TEKS BACAAN

---*---

MEnghormati bukan minta dihormati, MElayani bukan dilayani, MEnyantuni bukan
disantuni, MEndahulukan bukan didahulukan dan demikian seterusnya.
#22
Perlu
kesungguhan mempertahankan kesadaran agar tak lagi terlelap saat bangun sahur.
Fase kritis antara tidur menuju ke bangun sebab masih ada kantuk di antaranya.
Pun demkian dengan seluruh level dalam setiap pertumbuhan kesadaran manusia,
selalu ada fase kritis yang memerlukan kehatihatian, kesungguhan, kerendahhatian
dan tentunya kepasrahan agar tak terlelap tidur lagi setelah bangun dan juga
agar tak jumawa saat telah terbangun dari fase tidur.
#23
Kalau
dalang saja bersabar memainkan wayangnya mulai awal hingga akhir sesuai urutan
kisahnya, bagaimana pula dengan Gusti Allah. Kesabaran-Nya tak mungkin
terjangkau oleh manusia, menggelar lelakon kehidupan bermilyar-milyar tahun
cahaya entah sampai kapan. Maka dalam bahasa manusia, GUSTI pun berpuasa.
#24
Sebab
masih ada malu, larangan yang tampak mata bisa dihihindari saat berpuasa dan
itu mudah. Yang sulit adalah menghindarkan hati ini dari rasa rendah diri,
bersangka buruk, menghakimi, meremehkan, mencela, marah, bangga, sombong, riya
dan takabur, meski sedang berpuasa
sekalipun.

---*---

BARIS DATA
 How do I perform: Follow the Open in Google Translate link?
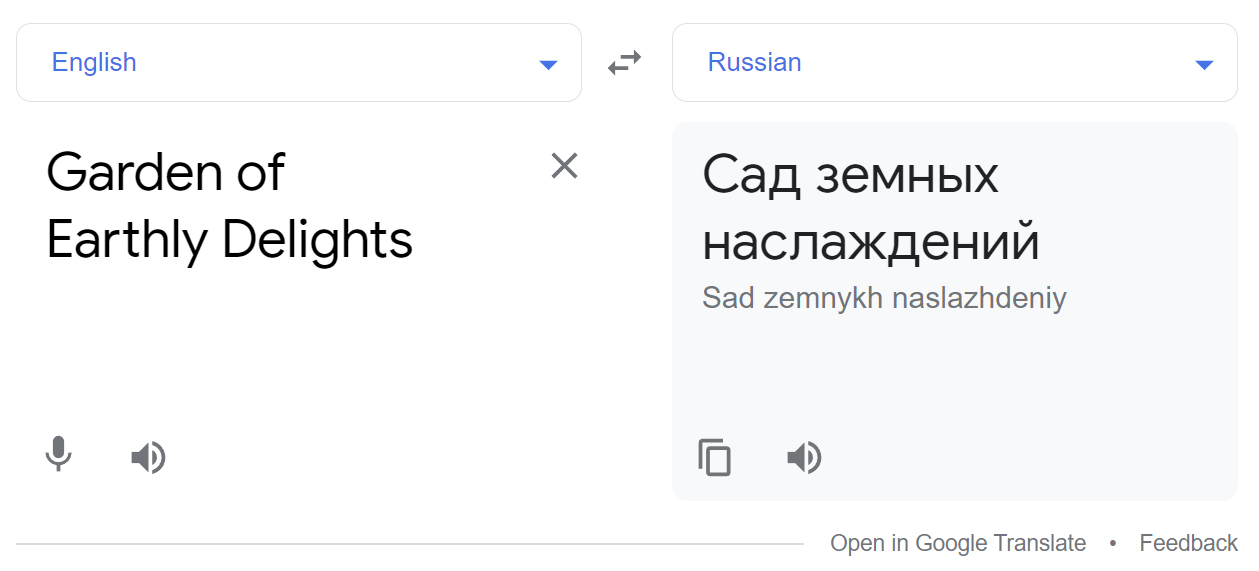(958, 543)
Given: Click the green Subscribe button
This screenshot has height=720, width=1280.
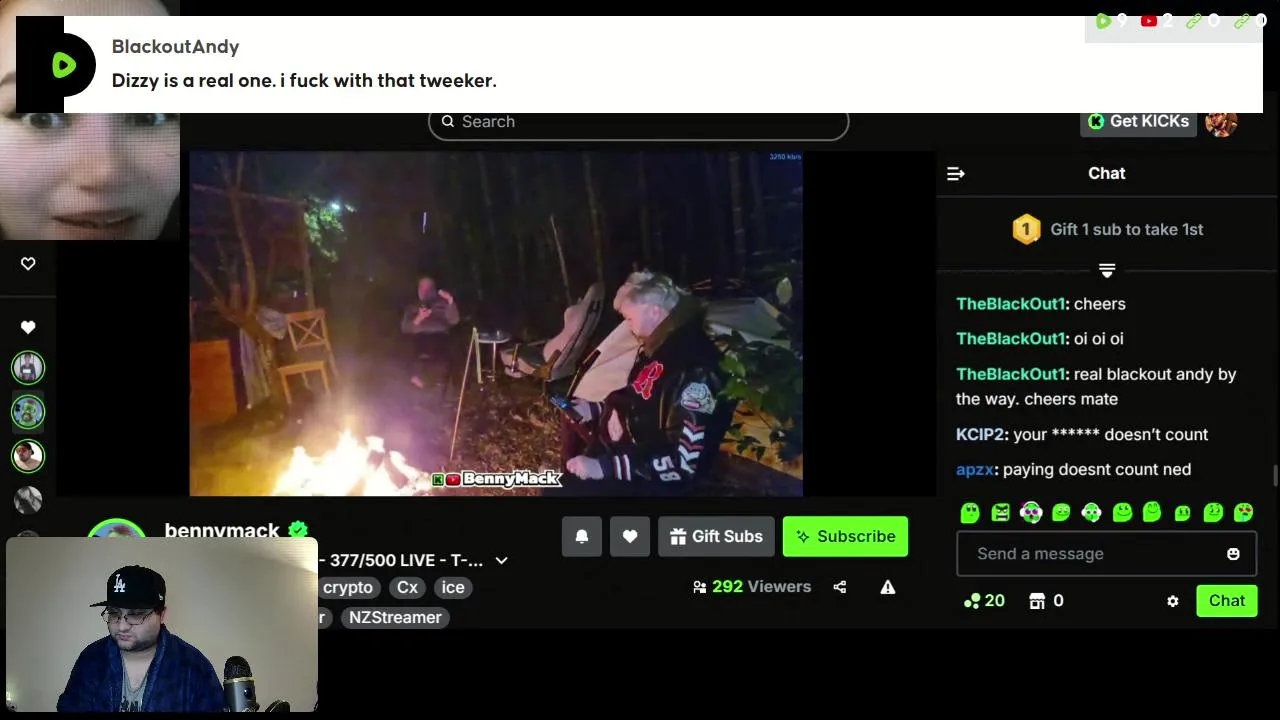Looking at the screenshot, I should click(845, 536).
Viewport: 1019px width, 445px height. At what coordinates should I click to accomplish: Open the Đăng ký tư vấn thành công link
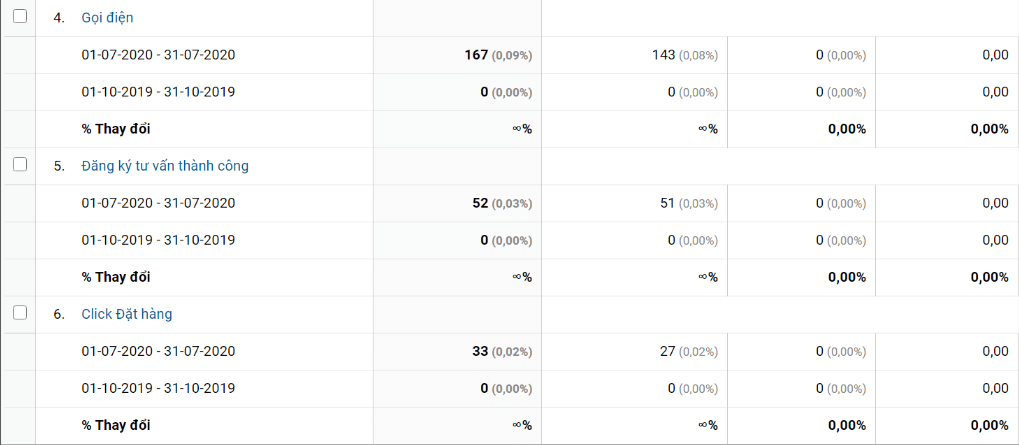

---*---

LATIHAN SINGKAT 1
Salin tanpa perubahan bagian dari renungan tentang puasa, yaitu bagian yang dibuka dengan kata-kata yang memuat "Pun demkian dengan" dan ditutup dengan "GUSTI pun berpuasa.".
LATIHAN SINGKAT 2
Teruskan renungan tentang puasa dan kesadaran itu, dimulai tepat setelah kalimat terakhirnya.

HASIL AKHIR 1
Pun demkian dengan seluruh level dalam setiap pertumbuhan kesadaran manusia,
selalu ada fase kritis yang memerlukan kehatihatian, kesungguhan, kerendahhatian
dan tentunya kepasrahan agar tak terlelap tidur lagi setelah bangun dan juga
agar tak jumawa saat telah terbangun dari fase tidur.
#23
Kalau
dalang saja bersabar memainkan wayangnya mulai awal hingga akhir sesuai urutan
kisahnya, bagaimana pula dengan Gusti Allah. Kesabaran-Nya tak mungkin
terjangkau oleh manusia, menggelar lelakon kehidupan bermilyar-milyar tahun
cahaya entah sampai kapan. Maka dalam bahasa manusia, GUSTI pun berpuasa.

HASIL AKHIR 2
#25
Yang
berpuasa semestinya lebih bisa menilai diri, masih perlukah syetan menggoda
dirinya untuk berlaku zholim meski sebesar quark atom sekali pun, ataukah
dirinya yang perlu menggoda syetan agar nantinya bisa dikambinghitamkan atas
kezholimannya meski sebesar quark atom sekali pun. Syetan tak punya pilihan
untuk menjadi cahaya sebab takdirnya sebagai api, pada manusialah pilihan itu
ada, hendak melebur ke dalam api ataukah bertransformasi menjadi cahaya ?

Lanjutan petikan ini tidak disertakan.